Rob and I began to quarrel regularly, mostly about money and my unhappiness with living in a country where I couldn’t get a job in any area remotely resembling my fields of study and past job experience. So with regrets, we agreed to legally call it a day, but I’ve been divorced for a decade and we still e-mail each other every now and then to say hello. Rob, marriage, the NIH, and Cologne now seem like another lifetime ago.
“Why don’t I come into the city and cheer you up?” Imogen offers. “I could leave Sid with the kids and we could just have a girls’ night in. I tell you, I am so fried with the bar and bat mitzvah plans. Jacob wants either a basketball theme or something to do with Lord of the Rings. I told him the first was out of the question: The Musikoffs have already booked Madison Square Garden that weekend for Ben. Emily wants an equestrian theme, but we were thinking of renting the Temple of Dendur at the Met and they won’t let you bring horses into the museum. They’re trying my last nerve! I’m at my wits’ end. How am I supposed to settle on a venue when I can’t get the two of them to agre
e on anything? And by now, it’s impossible to get it together. You need time to plan these things. We started talking about it three years ago, like everyone else does, and somehow, the clock just ran down, and here I am with two squabbling twelve-year-olds who can’t even agree on a menu. I’ve hired a party planner but after months and months of wrangling we still have no venue, no theme, no caterer—at this rate I may have to print the invitations off the computer. It’s far too late to get something engraved. I’ll never live this down. You’ve never had kids, Tess, so you can’t understand my mortification. How am I going to show my face at the country club?”
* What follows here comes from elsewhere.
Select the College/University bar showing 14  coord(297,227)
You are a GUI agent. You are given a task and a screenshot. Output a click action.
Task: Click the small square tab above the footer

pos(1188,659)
“Why don’t you just throw a luncheon by your pool after the synagogue ser vice?” I suggest.
“What, are you kidding? You’re kidding, right? When was the last time you’ve been to a bar or bat mitzvah?”
I give it barely a second’s consideration. “Shauna’s probably.”
“Well, you remember what that was like? And no one rents out the Intrepid for bar mitzvahs anymore. That’s been passé for years.”
“What do you care what anybody else does?”
“You are kidding, right?” I really hope this isn’t her new catchphrase. Imogen tends to find a new one every six months or so. “I have to be on the Upper West Side late this afternoon anyway. I have an…appointment.”
“Venus is coming over this evening,” I counter, knowing the two of them have never quite seen eye to eye on a number of subjects.
“Oh, great!” Imogen crows. “I’ve been thinking about her lately. Do you think she would teach me how to pole dance? I saw a piece on the news—it’s supposed to be a hot new exercise craze. One of the women in my Torah study group swears by it. She lost thirty-five pounds and got her husband back after he’d been having it off with one of his paralegals. Whoops, that’s my other line. Gotta run! I’ll see you around seven-thirty!”